##### Recorded information

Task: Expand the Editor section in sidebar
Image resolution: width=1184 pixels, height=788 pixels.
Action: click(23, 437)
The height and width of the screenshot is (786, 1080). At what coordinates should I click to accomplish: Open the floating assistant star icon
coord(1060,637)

##########
##### Recorded information

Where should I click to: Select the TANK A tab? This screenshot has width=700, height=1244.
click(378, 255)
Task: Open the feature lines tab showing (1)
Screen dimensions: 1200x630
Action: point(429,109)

##########

* **Problem**
Only lines containing the word "Task" should appear in the answer, and every such line from the records above must be there.

* **Written response**
Task: Expand the Editor section in sidebar
Task: Open the feature lines tab showing (1)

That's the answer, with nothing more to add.